Exercise instructions: Retype the records below from their first line through the line containing "Open the calendar", and include nothing else.
Information given Block Start
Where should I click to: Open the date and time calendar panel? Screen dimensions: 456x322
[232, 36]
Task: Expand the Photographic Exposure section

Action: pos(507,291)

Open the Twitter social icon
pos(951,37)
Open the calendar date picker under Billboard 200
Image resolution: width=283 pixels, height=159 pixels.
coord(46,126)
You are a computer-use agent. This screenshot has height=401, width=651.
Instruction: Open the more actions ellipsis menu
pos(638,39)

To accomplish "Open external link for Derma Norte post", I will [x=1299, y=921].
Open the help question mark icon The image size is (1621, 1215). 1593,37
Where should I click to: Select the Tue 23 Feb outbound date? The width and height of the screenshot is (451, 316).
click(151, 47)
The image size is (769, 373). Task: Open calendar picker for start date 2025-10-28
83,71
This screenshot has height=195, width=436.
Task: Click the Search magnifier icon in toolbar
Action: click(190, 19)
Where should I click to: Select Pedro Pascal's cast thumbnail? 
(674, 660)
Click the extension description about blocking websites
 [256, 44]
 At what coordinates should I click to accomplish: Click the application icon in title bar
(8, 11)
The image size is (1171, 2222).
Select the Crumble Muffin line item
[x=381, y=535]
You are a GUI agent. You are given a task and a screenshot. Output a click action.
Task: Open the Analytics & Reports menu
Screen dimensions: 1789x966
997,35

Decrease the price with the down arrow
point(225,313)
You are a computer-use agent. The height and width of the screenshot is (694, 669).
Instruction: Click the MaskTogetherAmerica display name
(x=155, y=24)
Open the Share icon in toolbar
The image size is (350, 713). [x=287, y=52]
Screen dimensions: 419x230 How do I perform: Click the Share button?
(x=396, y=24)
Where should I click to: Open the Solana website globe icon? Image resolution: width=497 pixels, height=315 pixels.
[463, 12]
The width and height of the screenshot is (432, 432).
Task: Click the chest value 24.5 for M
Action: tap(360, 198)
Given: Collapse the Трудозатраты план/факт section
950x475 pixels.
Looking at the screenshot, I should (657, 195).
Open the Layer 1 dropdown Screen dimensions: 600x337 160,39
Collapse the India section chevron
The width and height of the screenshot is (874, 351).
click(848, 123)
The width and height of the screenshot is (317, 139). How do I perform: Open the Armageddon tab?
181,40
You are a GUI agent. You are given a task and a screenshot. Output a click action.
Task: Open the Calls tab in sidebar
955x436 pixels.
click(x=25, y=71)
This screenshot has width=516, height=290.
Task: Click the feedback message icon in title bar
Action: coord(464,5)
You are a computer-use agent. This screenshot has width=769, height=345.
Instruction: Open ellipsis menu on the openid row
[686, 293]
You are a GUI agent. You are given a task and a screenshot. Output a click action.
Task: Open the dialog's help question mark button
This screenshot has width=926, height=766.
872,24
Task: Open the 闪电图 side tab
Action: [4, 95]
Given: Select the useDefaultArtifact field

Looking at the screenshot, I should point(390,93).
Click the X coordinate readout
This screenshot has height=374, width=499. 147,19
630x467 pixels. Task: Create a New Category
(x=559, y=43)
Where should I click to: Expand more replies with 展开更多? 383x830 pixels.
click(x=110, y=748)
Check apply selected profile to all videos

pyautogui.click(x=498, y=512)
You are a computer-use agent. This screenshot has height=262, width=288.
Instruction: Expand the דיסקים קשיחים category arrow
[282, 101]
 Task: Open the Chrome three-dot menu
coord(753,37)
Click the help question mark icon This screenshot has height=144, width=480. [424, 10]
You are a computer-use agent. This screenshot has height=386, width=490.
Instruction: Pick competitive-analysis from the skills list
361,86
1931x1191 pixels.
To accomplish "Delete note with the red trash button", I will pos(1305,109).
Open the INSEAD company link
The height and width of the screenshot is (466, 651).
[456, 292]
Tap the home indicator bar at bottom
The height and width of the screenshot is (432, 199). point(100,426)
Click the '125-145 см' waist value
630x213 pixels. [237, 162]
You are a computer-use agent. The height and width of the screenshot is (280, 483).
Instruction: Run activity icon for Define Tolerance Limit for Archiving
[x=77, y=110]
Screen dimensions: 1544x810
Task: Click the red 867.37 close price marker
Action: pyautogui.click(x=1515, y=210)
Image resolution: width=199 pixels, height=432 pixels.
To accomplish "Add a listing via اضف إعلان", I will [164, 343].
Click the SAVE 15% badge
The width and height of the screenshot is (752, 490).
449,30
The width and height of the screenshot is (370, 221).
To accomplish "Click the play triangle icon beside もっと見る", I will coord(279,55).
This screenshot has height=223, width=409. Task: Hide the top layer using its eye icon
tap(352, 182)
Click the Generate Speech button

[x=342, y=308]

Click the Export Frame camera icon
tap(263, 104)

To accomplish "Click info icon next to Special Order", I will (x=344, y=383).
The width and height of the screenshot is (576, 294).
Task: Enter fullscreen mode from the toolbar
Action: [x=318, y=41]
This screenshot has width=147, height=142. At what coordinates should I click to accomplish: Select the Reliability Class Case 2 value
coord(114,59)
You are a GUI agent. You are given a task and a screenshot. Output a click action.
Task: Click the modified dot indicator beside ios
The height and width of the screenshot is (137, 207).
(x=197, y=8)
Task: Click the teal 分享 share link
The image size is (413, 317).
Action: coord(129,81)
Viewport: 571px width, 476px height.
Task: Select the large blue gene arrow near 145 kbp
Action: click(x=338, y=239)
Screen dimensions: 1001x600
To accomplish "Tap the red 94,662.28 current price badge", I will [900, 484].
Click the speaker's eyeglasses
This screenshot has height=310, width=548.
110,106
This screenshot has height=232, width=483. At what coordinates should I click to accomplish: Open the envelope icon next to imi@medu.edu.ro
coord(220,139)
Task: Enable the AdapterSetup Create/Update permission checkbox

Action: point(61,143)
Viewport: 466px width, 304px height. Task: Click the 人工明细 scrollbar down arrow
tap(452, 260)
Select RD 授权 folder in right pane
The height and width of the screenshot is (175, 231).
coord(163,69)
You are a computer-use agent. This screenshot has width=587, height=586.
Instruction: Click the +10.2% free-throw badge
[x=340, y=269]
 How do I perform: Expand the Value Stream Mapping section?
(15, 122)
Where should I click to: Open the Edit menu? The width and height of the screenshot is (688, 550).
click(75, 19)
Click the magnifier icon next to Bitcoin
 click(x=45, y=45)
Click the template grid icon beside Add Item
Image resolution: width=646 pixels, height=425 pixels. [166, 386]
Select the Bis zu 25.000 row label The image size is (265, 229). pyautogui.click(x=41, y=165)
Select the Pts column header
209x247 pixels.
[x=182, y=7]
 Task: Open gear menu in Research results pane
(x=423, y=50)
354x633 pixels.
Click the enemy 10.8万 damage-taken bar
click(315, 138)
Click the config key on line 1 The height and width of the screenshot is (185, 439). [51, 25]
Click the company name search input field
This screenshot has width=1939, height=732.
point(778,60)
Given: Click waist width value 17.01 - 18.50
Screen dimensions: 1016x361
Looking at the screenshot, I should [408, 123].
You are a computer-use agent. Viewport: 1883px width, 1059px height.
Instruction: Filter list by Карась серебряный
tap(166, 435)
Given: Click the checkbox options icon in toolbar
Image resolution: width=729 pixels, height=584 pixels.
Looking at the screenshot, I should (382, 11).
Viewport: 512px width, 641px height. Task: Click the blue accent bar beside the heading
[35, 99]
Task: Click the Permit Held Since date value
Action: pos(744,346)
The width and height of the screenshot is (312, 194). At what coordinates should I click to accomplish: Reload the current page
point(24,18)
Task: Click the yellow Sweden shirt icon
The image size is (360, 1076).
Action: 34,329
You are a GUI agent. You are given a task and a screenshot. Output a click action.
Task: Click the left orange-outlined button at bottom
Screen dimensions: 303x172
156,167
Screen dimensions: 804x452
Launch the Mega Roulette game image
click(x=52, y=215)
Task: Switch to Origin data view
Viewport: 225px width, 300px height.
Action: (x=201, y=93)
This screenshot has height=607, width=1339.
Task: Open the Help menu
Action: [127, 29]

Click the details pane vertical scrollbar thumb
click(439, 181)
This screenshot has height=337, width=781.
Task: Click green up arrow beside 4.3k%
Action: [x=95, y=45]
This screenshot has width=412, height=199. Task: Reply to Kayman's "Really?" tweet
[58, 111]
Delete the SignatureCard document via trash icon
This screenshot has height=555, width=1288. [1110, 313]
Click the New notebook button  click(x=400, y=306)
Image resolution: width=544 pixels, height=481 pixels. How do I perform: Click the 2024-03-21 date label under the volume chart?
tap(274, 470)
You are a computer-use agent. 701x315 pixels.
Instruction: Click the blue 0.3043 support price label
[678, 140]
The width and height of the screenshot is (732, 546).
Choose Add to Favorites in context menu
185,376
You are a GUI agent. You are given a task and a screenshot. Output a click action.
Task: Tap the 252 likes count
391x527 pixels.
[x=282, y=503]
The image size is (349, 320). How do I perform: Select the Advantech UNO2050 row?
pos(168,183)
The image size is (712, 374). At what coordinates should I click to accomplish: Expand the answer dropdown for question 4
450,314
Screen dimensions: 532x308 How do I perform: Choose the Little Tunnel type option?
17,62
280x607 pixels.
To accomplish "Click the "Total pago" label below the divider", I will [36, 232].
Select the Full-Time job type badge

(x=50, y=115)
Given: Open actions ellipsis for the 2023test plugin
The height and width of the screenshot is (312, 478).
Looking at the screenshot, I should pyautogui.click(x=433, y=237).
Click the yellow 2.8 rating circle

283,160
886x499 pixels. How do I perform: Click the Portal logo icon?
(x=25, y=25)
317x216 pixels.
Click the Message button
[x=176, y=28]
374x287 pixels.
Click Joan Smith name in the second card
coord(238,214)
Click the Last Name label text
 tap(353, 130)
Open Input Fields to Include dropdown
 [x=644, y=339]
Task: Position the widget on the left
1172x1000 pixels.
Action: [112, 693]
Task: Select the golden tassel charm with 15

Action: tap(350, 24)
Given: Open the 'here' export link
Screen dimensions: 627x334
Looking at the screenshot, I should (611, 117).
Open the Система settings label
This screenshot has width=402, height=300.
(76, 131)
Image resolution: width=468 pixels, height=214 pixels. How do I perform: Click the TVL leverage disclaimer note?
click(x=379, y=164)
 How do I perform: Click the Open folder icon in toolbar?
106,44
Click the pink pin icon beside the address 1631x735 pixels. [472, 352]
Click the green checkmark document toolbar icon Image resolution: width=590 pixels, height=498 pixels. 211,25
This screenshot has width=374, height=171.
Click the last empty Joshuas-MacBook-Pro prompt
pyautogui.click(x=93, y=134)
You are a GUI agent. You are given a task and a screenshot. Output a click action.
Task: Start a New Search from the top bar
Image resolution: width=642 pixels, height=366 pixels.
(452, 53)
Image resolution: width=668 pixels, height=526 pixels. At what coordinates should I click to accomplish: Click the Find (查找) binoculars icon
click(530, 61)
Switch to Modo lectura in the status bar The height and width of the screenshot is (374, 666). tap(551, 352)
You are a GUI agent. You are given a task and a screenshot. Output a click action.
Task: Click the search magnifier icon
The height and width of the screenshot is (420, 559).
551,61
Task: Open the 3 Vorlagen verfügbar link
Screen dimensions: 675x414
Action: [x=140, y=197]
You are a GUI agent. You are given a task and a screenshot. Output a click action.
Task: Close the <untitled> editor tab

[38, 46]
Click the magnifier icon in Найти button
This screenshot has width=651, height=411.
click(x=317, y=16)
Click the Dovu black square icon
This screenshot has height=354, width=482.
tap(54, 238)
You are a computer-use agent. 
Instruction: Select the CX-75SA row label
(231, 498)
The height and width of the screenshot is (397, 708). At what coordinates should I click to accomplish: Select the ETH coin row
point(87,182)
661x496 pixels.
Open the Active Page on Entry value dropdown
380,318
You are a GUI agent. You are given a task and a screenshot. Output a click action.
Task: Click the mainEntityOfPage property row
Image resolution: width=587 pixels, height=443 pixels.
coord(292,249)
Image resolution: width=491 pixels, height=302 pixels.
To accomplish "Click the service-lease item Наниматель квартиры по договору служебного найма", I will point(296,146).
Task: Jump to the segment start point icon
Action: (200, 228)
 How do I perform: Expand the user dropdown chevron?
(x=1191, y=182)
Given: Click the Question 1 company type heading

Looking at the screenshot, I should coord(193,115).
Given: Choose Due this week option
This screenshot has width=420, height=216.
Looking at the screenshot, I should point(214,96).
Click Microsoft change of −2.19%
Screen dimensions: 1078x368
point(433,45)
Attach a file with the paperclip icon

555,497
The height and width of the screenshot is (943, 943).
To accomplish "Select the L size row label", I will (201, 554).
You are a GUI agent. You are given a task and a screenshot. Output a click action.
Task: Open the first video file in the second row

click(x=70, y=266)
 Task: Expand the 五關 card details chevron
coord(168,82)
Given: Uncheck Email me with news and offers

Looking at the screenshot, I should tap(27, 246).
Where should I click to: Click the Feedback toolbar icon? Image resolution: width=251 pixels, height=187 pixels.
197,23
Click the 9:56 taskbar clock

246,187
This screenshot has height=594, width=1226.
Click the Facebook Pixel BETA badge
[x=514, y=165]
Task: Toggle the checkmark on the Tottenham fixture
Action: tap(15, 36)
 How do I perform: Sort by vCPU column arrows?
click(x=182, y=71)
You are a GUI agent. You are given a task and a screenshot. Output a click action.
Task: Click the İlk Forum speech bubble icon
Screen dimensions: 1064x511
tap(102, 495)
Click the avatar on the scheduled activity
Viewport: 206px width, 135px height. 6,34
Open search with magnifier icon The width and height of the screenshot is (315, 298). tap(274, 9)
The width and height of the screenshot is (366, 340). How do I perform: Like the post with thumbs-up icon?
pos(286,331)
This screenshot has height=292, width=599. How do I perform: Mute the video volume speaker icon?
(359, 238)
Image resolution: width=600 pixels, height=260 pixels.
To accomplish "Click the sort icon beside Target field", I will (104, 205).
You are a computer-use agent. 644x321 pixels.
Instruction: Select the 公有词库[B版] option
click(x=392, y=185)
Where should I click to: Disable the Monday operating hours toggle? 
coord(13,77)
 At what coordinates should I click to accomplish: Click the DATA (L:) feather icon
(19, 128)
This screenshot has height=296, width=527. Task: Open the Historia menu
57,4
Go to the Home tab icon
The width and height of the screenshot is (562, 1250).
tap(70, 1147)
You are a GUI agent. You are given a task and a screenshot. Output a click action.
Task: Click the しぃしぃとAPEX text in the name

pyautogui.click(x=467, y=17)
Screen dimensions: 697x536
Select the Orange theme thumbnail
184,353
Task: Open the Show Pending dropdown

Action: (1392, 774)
Information given Block End
Reply:
Where should I click to: Open the date and time calendar panel? Screen dimensions: 456x322
[232, 36]
Task: Expand the Photographic Exposure section

Action: pos(507,291)

Open the Twitter social icon
pos(951,37)
Open the calendar date picker under Billboard 200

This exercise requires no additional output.